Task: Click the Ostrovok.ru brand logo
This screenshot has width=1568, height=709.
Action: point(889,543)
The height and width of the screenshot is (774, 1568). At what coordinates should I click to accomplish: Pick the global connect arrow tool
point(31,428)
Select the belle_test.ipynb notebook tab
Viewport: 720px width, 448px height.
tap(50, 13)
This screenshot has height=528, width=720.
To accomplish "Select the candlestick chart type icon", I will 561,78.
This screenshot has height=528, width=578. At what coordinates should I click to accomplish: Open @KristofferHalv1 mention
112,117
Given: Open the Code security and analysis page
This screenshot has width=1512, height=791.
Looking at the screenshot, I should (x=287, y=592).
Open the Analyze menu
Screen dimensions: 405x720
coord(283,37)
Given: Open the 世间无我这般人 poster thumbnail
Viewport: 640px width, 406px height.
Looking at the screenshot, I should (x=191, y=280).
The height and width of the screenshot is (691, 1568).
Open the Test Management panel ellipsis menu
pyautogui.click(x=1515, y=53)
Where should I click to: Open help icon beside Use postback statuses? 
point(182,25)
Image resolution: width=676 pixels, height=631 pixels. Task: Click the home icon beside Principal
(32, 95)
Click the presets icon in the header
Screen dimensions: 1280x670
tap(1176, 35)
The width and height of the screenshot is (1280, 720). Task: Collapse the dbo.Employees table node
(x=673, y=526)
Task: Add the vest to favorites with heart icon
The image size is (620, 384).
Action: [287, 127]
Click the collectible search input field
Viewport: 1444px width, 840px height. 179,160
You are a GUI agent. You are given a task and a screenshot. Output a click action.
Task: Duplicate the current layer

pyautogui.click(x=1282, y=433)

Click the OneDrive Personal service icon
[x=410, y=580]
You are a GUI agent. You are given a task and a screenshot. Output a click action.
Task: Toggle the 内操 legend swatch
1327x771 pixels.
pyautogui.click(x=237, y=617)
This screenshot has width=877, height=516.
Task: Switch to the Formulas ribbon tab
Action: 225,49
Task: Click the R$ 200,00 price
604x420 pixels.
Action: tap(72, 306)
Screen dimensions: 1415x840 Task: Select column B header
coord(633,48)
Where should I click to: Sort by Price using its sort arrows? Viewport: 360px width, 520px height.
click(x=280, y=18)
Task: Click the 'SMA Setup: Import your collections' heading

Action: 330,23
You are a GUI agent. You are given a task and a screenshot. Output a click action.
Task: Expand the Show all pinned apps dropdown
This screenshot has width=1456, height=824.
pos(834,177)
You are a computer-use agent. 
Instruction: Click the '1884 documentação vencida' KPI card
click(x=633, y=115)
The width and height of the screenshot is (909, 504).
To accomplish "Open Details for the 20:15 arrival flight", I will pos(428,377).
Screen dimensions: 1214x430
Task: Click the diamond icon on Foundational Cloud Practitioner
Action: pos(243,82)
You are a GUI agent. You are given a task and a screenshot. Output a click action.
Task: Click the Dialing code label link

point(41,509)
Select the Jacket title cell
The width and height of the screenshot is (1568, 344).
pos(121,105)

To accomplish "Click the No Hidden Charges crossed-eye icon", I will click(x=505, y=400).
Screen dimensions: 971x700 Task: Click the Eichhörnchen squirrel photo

Direction >>
Which lines in the entries above contain the string "icon"? Copy each of those lines in full.

Result of this task >>
To accomplish "Select the candlestick chart type icon", I will 561,78.
Where should I click to: Open help icon beside Use postback statuses? 
Image resolution: width=676 pixels, height=631 pixels. Task: Click the home icon beside Principal
Click the presets icon in the header
Task: Add the vest to favorites with heart icon
Click the OneDrive Personal service icon
Task: Click the diamond icon on Foundational Cloud Practitioner
To accomplish "Click the No Hidden Charges crossed-eye icon", I will click(x=505, y=400).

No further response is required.